> [SUPPLIED RECORDS]:
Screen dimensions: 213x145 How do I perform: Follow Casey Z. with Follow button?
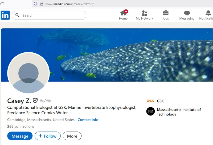47,136
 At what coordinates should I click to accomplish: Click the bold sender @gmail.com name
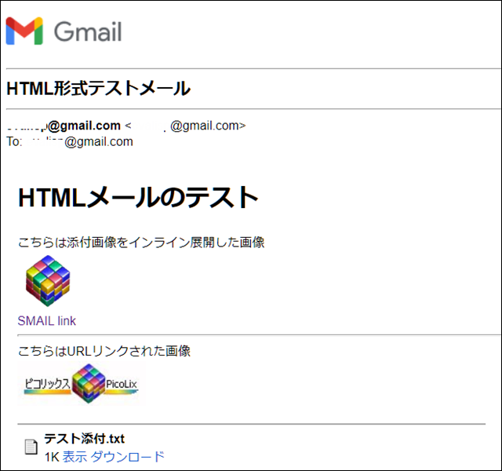[x=64, y=126]
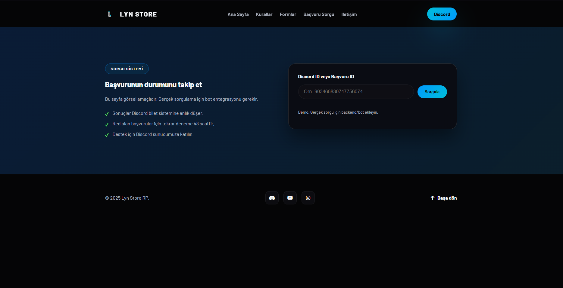
Task: Click the LYN STORE brand name
Action: coord(138,14)
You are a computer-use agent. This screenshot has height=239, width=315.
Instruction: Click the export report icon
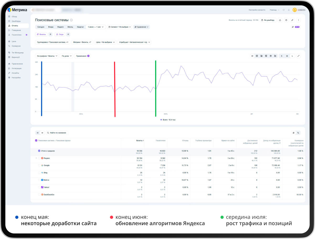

> [WHAT YOU SHOULD DO]:
Print every entry verbatim and leave all pictures out.

> [RESULT OF THE EXERCISE]:
Screen dimensions: 213x145 How do I perform: Follow Casey Z. with Follow button?
47,136
 At what coordinates should I click to accomplish: Click the bold sender @gmail.com name
[x=64, y=126]
Task: Click the LYN STORE brand name
Action: coord(138,14)
You are a computer-use agent. This screenshot has height=239, width=315.
Instruction: Click the export report icon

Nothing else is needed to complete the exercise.